Sen. John D. Rockefeller IV (D-W.Va.) 9/7/04

The self-evident contradiction between “exaggeration” as the Independent reports it and the Senate report (”predetermination”) seems to have escaped the notice of the editors of the Independent. But then what else can we expect, for to ‘connect the dots’ would expose the complicit deceit of the media in presenting a war where ‘intelligence’ served the purpose of validating policy, not the other way around.

Delving into the concrete relationship between US and UK policy, a policy that is in total lockstep, would make a mockery of the ‘news’ story, hence the real relationship between the two is kept at arm’s length. It’s as if Blair and Bush inhabit parallel universes, where they conduct ‘separate but equal’ wars on two identical Iraqs.

Revealing any connection between the two, would undermine the entire polite dance between members of the corporate/state media and the state. References to the Senate Report are minimal and confined to the Independent’s editorial column:

“Events across the Atlantic also seem to be conspiring against Mr Blair. The Democratic team of John Kerry and John Edwards, emboldened by the Senate report‘s damning criticism of the CIA, has accused President Bush of misleading the American people over Iraqi WMD.”
P.30

And once more the editorial reinforces the lie of exaggeration when it tells us:

“…Mr Blair’s ill-fated decision to exaggerate the threat posed by Saddam Hussein returns to haunt him in the form of the Butler report on Wednesday.”

Maintaining the illusion of the state as legitimate is the primary objective, much better that Blair gets “haunted” for “exaggerating” than the entire edifice of the state gets exposed for lying.

And this complicit deceit has been maintained for the entire period, from the initial pre-war period where acres of dead trees were expended on presenting to the public an entirely false view, namely that the rationale for the war hinged on the existence or otherwise, of WMD as well as the role of the UN in putting the stamp of ‘world approval’ on the entire illegal adventure.

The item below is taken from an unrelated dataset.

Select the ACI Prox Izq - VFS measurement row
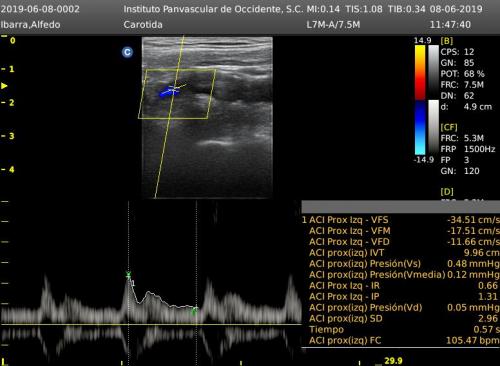Viewport: 500px width, 366px height. pos(401,220)
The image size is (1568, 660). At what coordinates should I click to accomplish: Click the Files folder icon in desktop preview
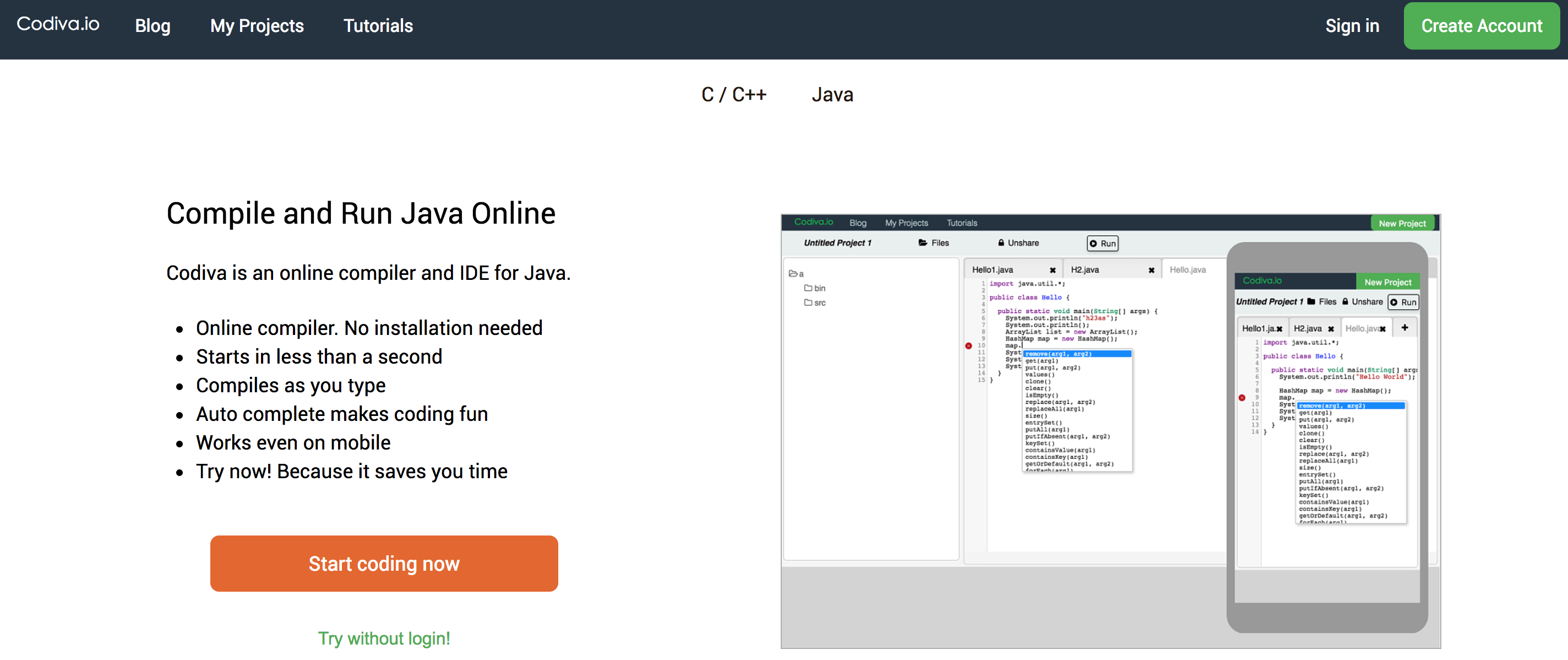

So inbetween now and when the entire disgusting mess was hatched, are acres of evidence of lies and dissembling that when assembled, destroy the myth of “exaggeration” or indeed of a “failure of intelligence” as reasons for why it all went so horribly wrong. Reportage of the kind the Independent continues to foist on us, conveniently omits anything that challenges the basic assumption for the real reasons for the invasion. Blair is presented to us as a basically honest man, vain perhaps and reluctant to admit that he can be wrong or “mistaken” but never a liar.

So when all’s said and done, the ‘comfortable’ relationship between the news media and the state, persists regardless, like a case of media-inspired mononucleosis, with the two lovers who when kissing (after ‘falling out’) re-infect each other in an endless, revolving relationship. The truth disappears and the reader is left with an illusion of objectivity based upon an entirely false set of assumptions about cause and effect.